- **Source extract**
══════════════════════════════

Her 09 calibre with body oil spray annually, at 73k.

I have concluded that with the amount we drive that it is body corrosion, and the systems it attacks that is putting the end to our cars, not wearing them out mechanically. I still do the oil changes every 5k.

Oh, change the cooling system anitfreeze every 2-3 years also.


----------



## Addy (Mar 12, 2010)

Who uses synthetic, and why do you? I know all the google answers, but I'm curious to hear first hand why the switch.


----------



## lonewolf (Jun 12, 2012)

When I get my oil changed @ Wallmart. I tell them how many grease nipples there are on the car & stand around the viewing area to make sure they are greased. I think a lot of times expensive parts wear out on a car when it is taken in for an oil change & the parts that need greasing are not greased. Its good to keep an eye on it.


----------



## andrewf (Mar 1, 2010)

I don't know why people would skimp on oil changes. They're dirt cheap, in terms of total cost of ownership of the car.

My car calls for 8,000 km/4 months. I change every 4 months, usually with about 6k kms. I've considered switching to synthetic and less frequent changes, but I don't want to void the warranty. I have another 2 years until the powertrain warranty is up.


----------



## fraser (May 15, 2010)

every 6K, and never go for more than a six month interval. Am at 300K-burns no oil, leaks no oil. And I do the air filter regularly.

Plus...transmission fluid, brake fluid, rad (with manufacturer's product vs commercial brand), and steering flushes, timing belt as per manufacturer's recommendation. And never at those quickie lube joints.

I get the oil change at the dealer. They have a great promo price and will do it while I wait.


----------



## m3s (Apr 3, 2010)

══════════════════════════════

- **Source material**

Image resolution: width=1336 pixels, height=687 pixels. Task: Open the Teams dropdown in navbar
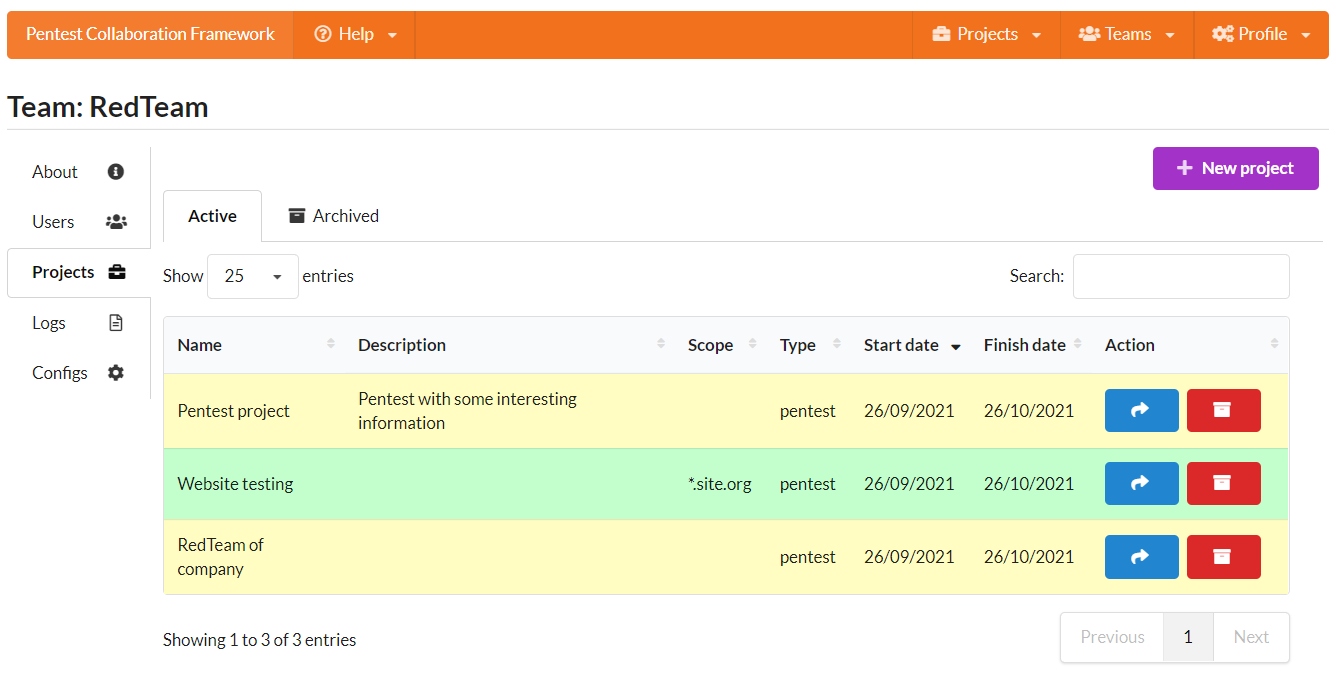point(1126,34)
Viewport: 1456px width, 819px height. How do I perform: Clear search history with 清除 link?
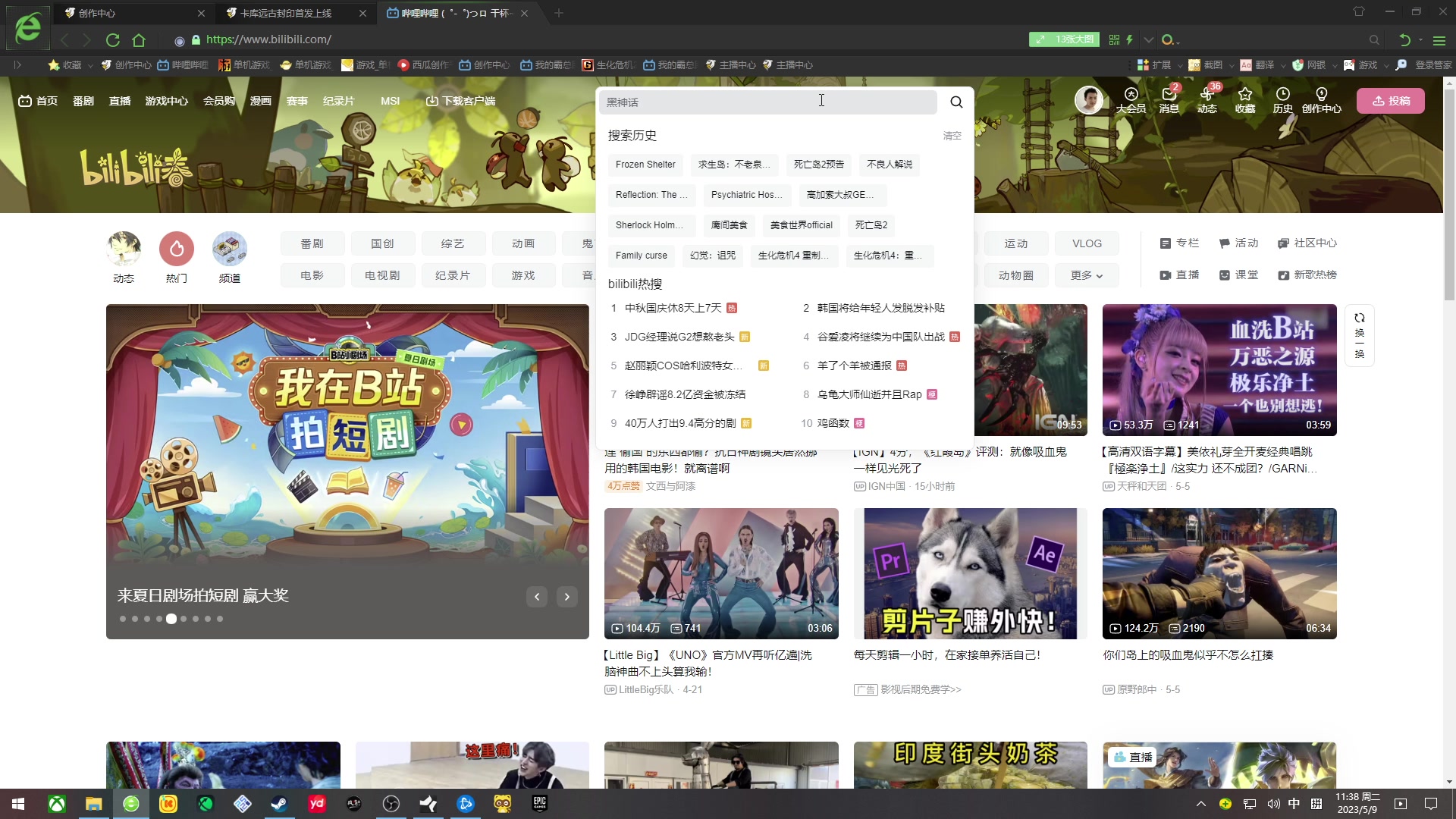(952, 136)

══════════════════════════════

- **Set problem A**
Answer these questions from the oil-change thread above:
(i) How often does the writer of the first post still do oil changes?
(ii) What change interval does andrewf's car call for?
(iii) Where does fraser get the oil changed?
- **Set problem B**
Copy the oil-change thread word for word, from "## andrewf (Mar" to "(May 15, 2010)".
- **Set problem C**
Write the next part of the oil-change thread, picking up right after its last line.

- **Written response A**
(i) Every 5k.
(ii) 8,000 km/4 months.
(iii) At the dealer.

- **Written response B**
## andrewf (Mar 1, 2010)

I don't know why people would skimp on oil changes. They're dirt cheap, in terms of total cost of ownership of the car.

My car calls for 8,000 km/4 months. I change every 4 months, usually with about 6k kms. I've considered switching to synthetic and less frequent changes, but I don't want to void the warranty. I have another 2 years until the powertrain warranty is up.


----------



## fraser (May 15, 2010)

- **Written response C**
Addy said:


> Who uses synthetic, and why do you? I know all the google answers, but I'm curious to hear first hand why the switch.


I do because my engine requires it and has always ran on it, at 15,000 kms intervals (I DIY change it around 7.5k because I drive hard, and that lasts nearly a year already) It really depends on the engine and what it was designed and used for.. switching from conventional to synthetic is endlessly debated on any auto forum to the point that it's become a forbidden topic.

Synthetic oil is better for cold Canadian starts (where most of the engine wear occurs) lasts much much longer even in high temperature (racing) and costs about the same. If you've always used conventional oil and don't mind the short interval I would just stick with conventional though..


----------



## AGHFX (Aug 31, 2012)

andrewf said:


> I don't know why people would skimp on oil changes. They're dirt cheap, in terms of total cost of ownership of the car.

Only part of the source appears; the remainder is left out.